We are consulted on a number of interrelated issues, the most common being from clients looking to purchase short leases. Before they can know what to bid to acquire a leasehold property, they need to know approximately what it may cost to extend that lease (in the case of a flat) or to acquire the freehold (in the case of a house). While the client is at the stage of formulating a bid to purchase the property, it is understandable that they may be reluctant to incur the cost of a full valuation.
In such circumstances, provided we are given reliable details relating to the lease, the dimensions of the property, particularly floor plans, and any licences relating to alterations, it is usually possible to prepare an initial opinion on a “desk-top” basis, and this can be carried out at a much reduced fee. If the client should proceed to acquire the lease, then any fees already incurred may be absorbed in the normal fee for negotiating a claim.
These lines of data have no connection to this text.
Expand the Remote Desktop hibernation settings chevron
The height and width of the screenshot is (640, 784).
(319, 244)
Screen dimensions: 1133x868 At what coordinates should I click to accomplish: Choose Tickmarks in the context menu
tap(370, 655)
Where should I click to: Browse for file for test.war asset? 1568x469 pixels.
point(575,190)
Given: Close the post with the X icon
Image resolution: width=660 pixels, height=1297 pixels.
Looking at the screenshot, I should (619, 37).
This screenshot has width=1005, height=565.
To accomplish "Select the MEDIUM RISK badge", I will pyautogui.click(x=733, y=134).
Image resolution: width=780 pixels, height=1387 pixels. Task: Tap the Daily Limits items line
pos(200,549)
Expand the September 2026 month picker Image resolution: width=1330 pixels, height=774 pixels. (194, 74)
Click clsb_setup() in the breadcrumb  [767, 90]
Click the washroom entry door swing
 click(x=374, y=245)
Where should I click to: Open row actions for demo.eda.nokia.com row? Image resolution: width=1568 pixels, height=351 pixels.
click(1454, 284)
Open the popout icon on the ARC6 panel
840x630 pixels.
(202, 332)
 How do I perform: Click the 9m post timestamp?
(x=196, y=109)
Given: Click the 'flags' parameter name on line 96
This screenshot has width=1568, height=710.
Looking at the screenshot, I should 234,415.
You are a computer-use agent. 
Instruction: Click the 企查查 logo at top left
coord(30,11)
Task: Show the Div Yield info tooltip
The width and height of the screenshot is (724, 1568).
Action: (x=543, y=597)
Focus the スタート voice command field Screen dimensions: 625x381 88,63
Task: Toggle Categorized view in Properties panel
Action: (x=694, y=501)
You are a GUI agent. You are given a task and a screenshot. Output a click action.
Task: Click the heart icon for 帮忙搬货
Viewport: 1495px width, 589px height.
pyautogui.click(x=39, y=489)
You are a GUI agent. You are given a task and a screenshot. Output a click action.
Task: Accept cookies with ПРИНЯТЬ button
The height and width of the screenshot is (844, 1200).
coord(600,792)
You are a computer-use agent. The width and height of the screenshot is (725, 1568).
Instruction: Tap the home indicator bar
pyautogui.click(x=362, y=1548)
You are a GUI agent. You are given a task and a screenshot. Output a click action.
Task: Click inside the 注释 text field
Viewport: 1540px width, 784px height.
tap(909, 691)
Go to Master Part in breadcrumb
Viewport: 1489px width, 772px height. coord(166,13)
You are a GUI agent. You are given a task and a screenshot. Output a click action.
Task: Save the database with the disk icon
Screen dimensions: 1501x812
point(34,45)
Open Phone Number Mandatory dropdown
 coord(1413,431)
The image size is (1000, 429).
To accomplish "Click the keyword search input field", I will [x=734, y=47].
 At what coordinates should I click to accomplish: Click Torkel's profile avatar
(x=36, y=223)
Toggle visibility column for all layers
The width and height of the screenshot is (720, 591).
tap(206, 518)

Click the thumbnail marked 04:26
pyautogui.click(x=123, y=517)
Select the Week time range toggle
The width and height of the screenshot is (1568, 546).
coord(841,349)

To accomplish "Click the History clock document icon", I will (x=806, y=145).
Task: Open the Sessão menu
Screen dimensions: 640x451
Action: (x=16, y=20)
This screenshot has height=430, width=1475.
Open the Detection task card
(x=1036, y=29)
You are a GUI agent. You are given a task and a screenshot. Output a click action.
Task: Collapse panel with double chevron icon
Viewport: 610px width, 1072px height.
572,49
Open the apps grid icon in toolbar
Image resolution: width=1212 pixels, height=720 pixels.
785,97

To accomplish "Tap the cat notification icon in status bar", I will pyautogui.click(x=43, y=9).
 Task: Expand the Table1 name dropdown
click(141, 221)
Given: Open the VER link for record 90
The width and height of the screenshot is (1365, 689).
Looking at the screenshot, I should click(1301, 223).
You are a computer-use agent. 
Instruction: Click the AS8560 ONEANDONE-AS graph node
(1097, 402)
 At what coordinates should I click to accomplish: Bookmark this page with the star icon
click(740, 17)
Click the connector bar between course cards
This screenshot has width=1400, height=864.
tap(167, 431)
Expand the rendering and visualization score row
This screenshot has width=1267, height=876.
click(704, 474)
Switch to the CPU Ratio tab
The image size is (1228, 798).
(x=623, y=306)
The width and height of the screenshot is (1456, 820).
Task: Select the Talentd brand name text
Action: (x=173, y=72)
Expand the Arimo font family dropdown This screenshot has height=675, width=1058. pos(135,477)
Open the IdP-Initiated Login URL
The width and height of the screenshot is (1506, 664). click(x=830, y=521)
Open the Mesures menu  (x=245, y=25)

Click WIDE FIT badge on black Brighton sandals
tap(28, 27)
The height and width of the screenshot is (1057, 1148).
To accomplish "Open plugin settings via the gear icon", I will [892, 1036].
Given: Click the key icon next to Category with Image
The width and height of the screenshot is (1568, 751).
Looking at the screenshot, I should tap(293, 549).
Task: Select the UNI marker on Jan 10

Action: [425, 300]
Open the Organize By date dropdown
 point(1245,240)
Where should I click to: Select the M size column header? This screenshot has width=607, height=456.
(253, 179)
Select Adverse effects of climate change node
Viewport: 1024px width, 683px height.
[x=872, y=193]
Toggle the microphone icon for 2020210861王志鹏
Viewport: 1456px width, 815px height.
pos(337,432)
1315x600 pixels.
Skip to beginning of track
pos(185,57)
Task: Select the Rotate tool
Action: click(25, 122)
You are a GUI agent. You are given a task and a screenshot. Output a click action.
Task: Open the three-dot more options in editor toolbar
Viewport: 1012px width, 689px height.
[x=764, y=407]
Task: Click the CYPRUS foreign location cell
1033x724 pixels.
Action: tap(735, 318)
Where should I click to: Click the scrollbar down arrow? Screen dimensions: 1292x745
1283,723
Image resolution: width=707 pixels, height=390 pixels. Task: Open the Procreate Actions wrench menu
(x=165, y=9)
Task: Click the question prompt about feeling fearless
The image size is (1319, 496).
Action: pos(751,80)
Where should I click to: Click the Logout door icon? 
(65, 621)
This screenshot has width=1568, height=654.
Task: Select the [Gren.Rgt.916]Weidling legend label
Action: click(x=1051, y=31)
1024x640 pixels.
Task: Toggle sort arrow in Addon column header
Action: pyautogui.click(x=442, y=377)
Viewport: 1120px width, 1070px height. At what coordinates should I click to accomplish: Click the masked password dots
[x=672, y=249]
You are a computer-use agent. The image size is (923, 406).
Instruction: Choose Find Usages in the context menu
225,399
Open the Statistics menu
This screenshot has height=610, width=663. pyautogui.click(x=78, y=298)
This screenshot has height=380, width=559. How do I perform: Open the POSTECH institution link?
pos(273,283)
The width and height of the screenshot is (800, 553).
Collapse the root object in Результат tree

We are also regularly consulted as expert witnesses in cases of professional negligence and even criminal matters, such as mortgage fraud. In the first instance we prepare a report including detailed analysis of comparable evidence, reference to any relevant case authorities and all statutory provisions. In most cases once we have provided this written evidence the matter is usually concluded without the need for further litigation. However, if the matter is referred to a court of law, we have considerable experience in giving evidence as expert witnesses before a hearing.
Most of this experience derives from our core activity in representing clients who have made claims under the 1967 or 1993 Acts. In the vast majority of cases we achieve a negotiated settlement without the need for a hearing, but where this is not possible, we have given evidence as expert witnesses on many occasions before the First Tier Tribunal and the Upper Tribunal (Lands Chamber).